President Biden got to work quickly in establishing a new, pro-union atmosphere for the nation’s federal workforce. On his just second full day in office, he signed an executive order to rescind some of the most egregious attacks by the previous administration against federal employees and their right to representation.
“Just like he promised on the campaign trail, President Biden is ushering in a pro-union, pro-worker era,” said International President Lonnie R. Stephenson. “It’s a new day for our brothers and sisters in the federal workforce.”
The new executive order rolls back three Trump-era directives, issued in 2018, aimed at gutting federal unions and their ability to represent their members. The anti-worker trifecta called for making it easier to fire employees, undermining collective bargaining agreements, and diminishing the use of official time, which union representatives use to perform their duties.

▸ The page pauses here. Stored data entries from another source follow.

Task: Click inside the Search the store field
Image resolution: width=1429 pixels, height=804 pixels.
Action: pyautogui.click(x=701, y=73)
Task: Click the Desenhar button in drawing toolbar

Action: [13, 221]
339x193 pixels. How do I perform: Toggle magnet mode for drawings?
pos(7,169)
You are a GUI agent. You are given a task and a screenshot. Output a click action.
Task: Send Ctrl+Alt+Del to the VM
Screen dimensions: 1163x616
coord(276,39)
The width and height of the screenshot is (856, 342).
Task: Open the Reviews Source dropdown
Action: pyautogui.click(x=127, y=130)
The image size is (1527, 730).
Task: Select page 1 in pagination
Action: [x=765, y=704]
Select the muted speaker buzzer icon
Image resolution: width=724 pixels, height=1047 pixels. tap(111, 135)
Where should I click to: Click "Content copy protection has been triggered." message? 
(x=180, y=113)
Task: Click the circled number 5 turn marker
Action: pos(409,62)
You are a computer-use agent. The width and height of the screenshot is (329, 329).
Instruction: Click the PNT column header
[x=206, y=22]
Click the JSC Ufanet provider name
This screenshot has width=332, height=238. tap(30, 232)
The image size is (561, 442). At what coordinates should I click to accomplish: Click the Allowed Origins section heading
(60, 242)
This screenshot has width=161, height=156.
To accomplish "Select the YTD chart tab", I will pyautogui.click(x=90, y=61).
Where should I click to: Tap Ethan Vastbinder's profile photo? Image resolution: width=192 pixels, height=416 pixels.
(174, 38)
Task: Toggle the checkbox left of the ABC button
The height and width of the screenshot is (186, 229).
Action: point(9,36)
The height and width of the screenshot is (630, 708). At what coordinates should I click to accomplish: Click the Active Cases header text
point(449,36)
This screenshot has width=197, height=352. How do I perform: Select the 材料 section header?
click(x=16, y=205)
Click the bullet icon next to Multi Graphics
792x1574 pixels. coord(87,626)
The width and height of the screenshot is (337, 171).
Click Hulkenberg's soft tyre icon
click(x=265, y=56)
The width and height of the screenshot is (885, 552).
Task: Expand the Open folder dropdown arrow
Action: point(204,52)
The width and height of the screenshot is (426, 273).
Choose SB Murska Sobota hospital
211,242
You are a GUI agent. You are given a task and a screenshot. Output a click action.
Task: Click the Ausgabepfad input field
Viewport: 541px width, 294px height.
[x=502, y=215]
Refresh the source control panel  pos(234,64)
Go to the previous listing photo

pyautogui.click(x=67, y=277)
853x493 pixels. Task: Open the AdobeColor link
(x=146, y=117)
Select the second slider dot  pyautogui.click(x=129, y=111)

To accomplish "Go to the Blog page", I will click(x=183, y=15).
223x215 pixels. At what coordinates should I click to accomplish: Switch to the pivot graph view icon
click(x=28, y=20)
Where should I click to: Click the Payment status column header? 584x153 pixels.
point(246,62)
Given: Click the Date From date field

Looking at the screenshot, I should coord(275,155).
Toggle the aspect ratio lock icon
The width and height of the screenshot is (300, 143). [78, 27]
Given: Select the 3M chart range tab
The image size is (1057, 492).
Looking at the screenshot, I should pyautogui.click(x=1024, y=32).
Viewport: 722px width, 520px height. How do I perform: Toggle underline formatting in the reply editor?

“Federal employees … are so essential to this country,” the White House said in a statement. “They keep us healthy, safe, and informed, and their work transcends partisan politics. But, over the last four years, they’ve been undermined and demoralized.”
Biden’s order also instructed the Office of Personnel Management to develop recommendations to pay more federal employees at least $15 per hour and to revoke the new “Schedule F” classification, created during the final months of the Trump administration. The new category would have essentially reclassified potentially tens of thousands of career civil service workers into political appointees – without the protections of a union.
“This is a significant victory on many levels for our brothers and sisters across the country who fought every day to oppose implementation of Trump’s orders at the jobsite,” said Paul O’Connor, director of the Government Employees department. “Equally important, it was critical for our local leaders to connect-the-dots from these anti-union, anti-federal employee edicts directly back to Trump. These were his mandates being forced with malice upon our workforce against their will. Our membership and our local leaders, once again, had their grit, perseverance and tenacity on full display. Well done, brothers and sisters.”
Another early action by the Biden administration involves a little-known government agency called the Federal Service Impasse Panel, which acts as a referee between federal agencies and the unions representing their workers. During the previous administration, it was stacked with anti-union appointees who ruled in favor of management roughly 90% of the time, reported the Huffington Post, sometimes going even further than management requested.
“The Trump administration pulled out all of the stops on this one,” Randy Erwin, president of the National Federation of Federal Employees, said to the Los Angeles Times in 2017 as the panel was taking shape. “The diversity of this panel ranges from people who publicly campaign against unions to people that actively litigate against unions.”
Biden ousted all 10 of the members in early February, a move not uncommon for new administrations, and one that was hailed by the labor community.
“The Federal Service Impasse Panel has a duty to promote collective bargaining and to settle disputes amicably. This is not at all what happened during the Trump administration,” O’Connor said. “Biden’s action to clean house will go a long way toward to rebuilding trust in the agency and to giving federal employees the fair playing field they deserve.”
The Trump administration’s hostility toward federal workers went beyond executive orders. It was also marked by the longest government shutdown in the nation’s history and political gamesmanship regarding raises and benefits. O’Connor is hopeful that those days are over.
“Biden has already done more to help our federal workers than Trump ever did, and it’s because Biden believes in them. He knows they’re not part of some ‘swamp’ filled with political hacks. They’re the smart and principled people who keep the country running,” O’Connor said. “And they want – and deserve – the same things that all working people do: respect and a voice on the job. After four long years, they’re finally getting that back.”